An equation, in which the highest power of the variable is $2$ is called a quadratic equation. The standard form of a quadratic equation is $ax^2+bx+c=0$, where $a, b,$ and $c$ are constants and $a \neq -$

Solution of Quadratic Equations:

There are two main methods to find the solutions, or roots, of a quadratic equation.

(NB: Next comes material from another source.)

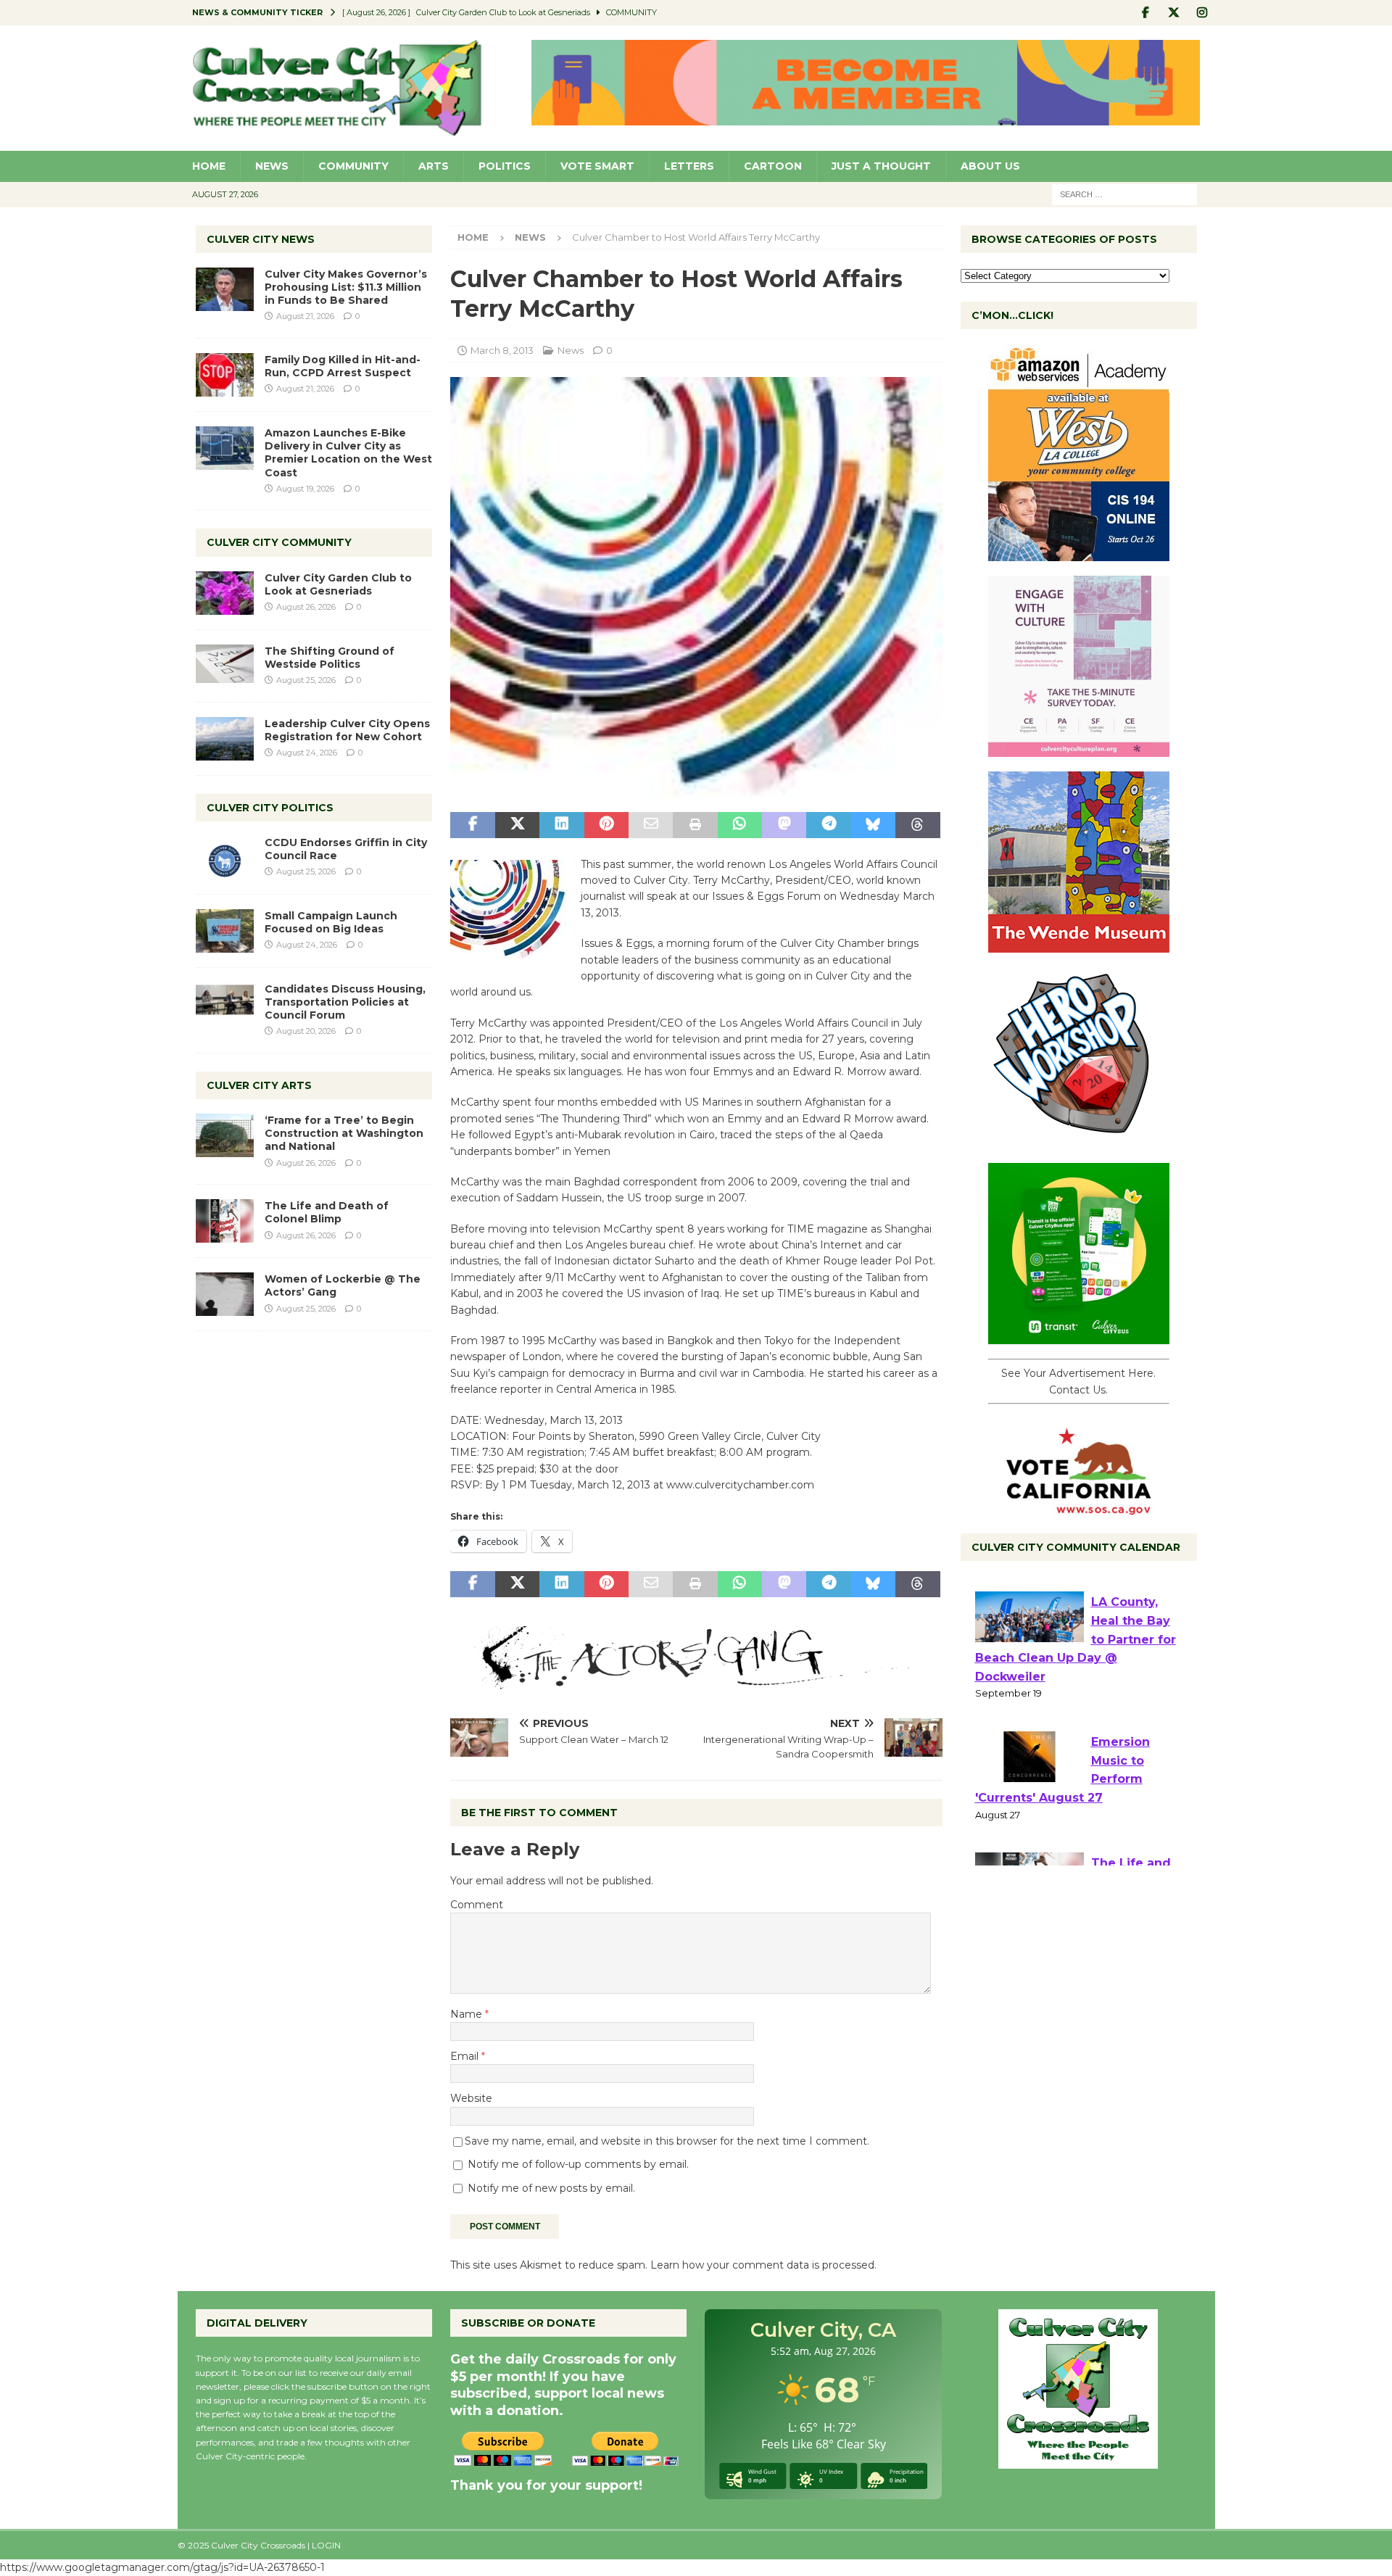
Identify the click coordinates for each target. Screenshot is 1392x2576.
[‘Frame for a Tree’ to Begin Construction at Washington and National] (225, 1135)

1. Factorization $\rightarrow$ Let $ax^2+bx+c = a(x - \alpha)(x - \beta) = 0$. Here, the roots of the equation are $x = \alpha$ and $x = \beta$. Hencec, factorizing the equation and equating each factor to zero is one method to find the roots.
2. The second method is known as the Quadratic Equation, which is: 

$$x = \frac{-b \pm \sqrt{b^2-4ac}}{2a}$$

where the equation of the quadratic is $ax^2+bx+c = 0$. 

Nature of the Roots: 

In a quadratic equation in standard form, the term $b^2-4ac$ is known as the discriminant of the equation, which plays an important role in finding the nature of the roots. It is often denoted by $D$. If $a, b, c \in \mathbb{R}$ and $a \neq 0$, then: 

1. If $D<0$, then the equation $ax^2+bx+c = 0$ has non-real complex roots.
2. If $D>0$, then the equation $ax^2+bx+c = 0$ has two real and distinct roots.
3. If $D=0$, then the equation $ax^2+bx+c = 0$ has a double root of the form $\frac{-b}{2a}$.